Gestion ISR : le grand retour du long terme

Publié le par Alexis Carré


Avec la préoccupation croissante pour l'état de la planète et l'accès aux ressources essentielles, les fonds favorisant le développement durable sont de plus en plus une évidence.

Après des débuts très lents, cette nouvelle façon de gérer se développe : de 6,9 milliards d'euros en 2004, l'encours des fonds ISR (investissement socialement responsable) est passé à 22,1 milliards d'euros à fin 2007.

Depuis leur apparition, leurs promoteurs portent un soin particulier à se distinguer de toute intention philanthropique : l'objectif est bien d'obtenir une rentabilité supérieure à la moyenne, grâce aux choix d'entreprises qui éviteront les effets dommageables de grands procès, de grèves ou d'une mauvaise image de marque. Plus récemment, la pratique exclut en outre les secteurs voués à disparaître, comme l'industrie pétrolière, pour se concentrer sur des secteurs appelés à se développer, comme le traitement des déchets ou les énergies propres.

Section de données =>

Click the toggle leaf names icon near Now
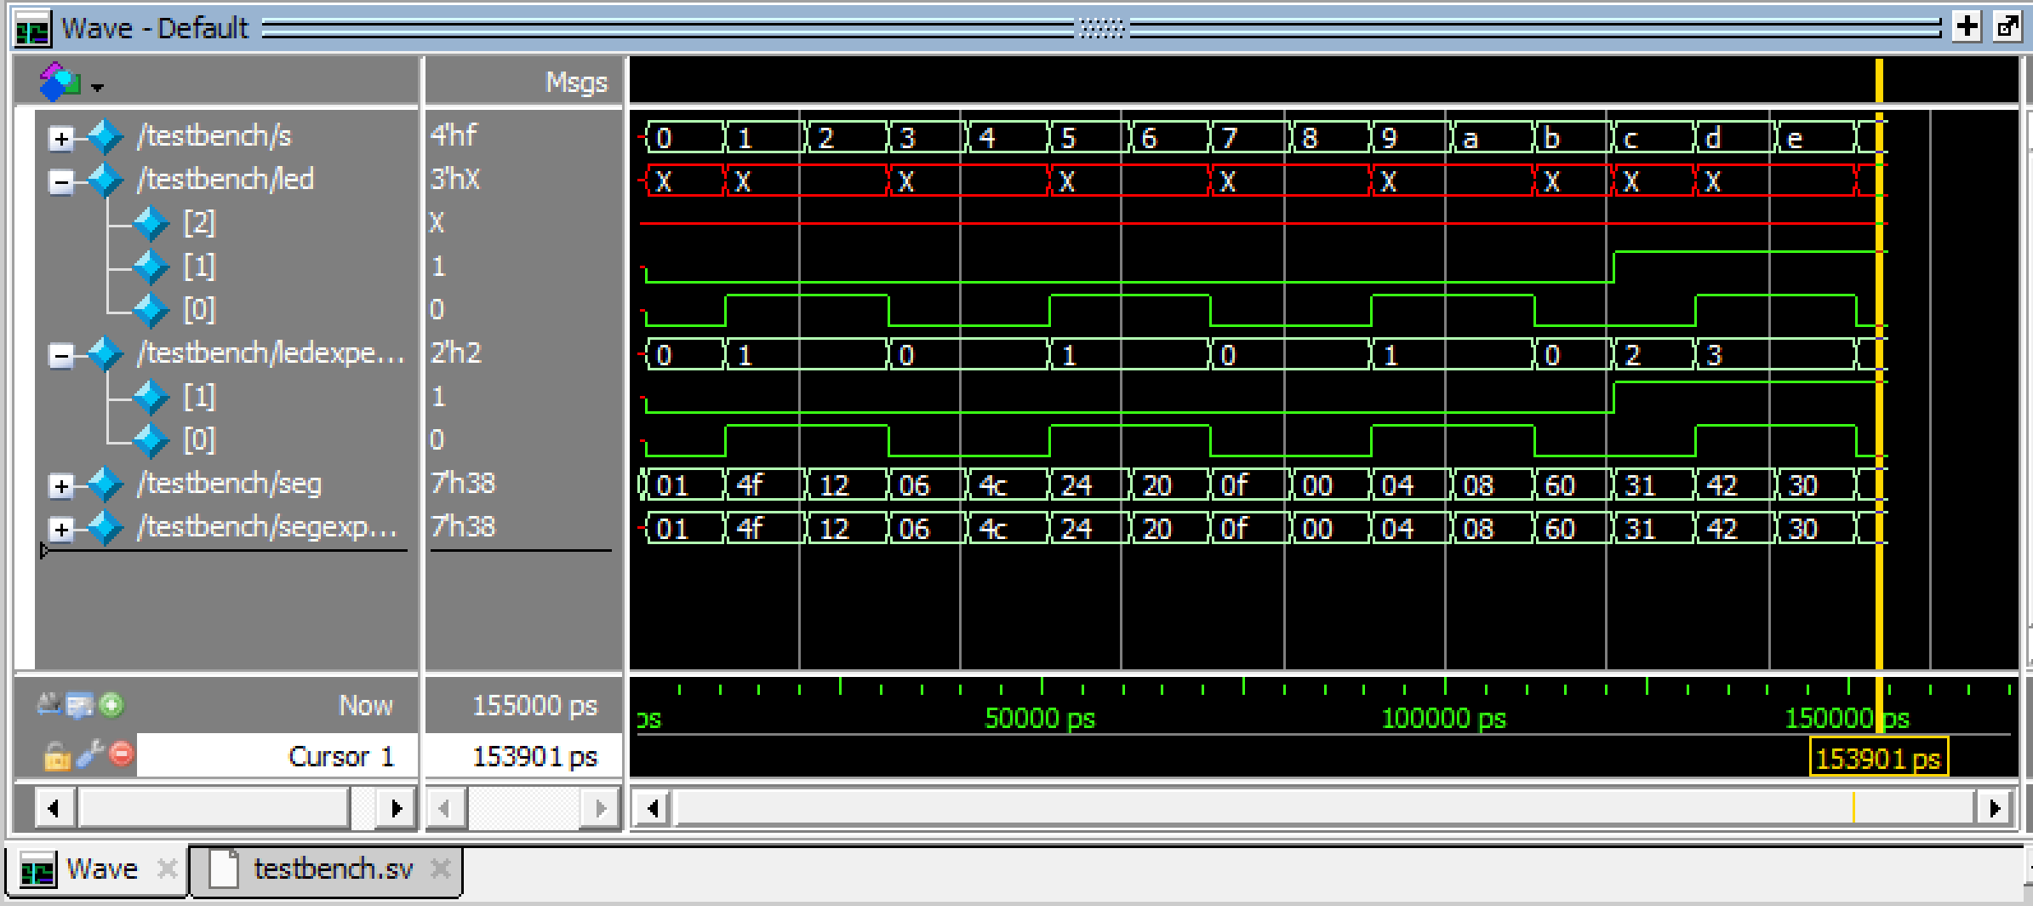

Consigne => Recopiez le passage de l'article sur la gestion ISR qui s'ouvre sur les mots contenant « Publié le par » et se clôt sur « à fin 2007. », en renommant « fonds » en « placements ».

Résultat =>
Publié le par Alexis Carré


Avec la préoccupation croissante pour l'état de la planète et l'accès aux ressources essentielles, les placements favorisant le développement durable sont de plus en plus une évidence.

Après des débuts très lents, cette nouvelle façon de gérer se développe : de 6,9 milliards d'euros en 2004, l'encours des placements ISR (investissement socialement responsable) est passé à 22,1 milliards d'euros à fin 2007.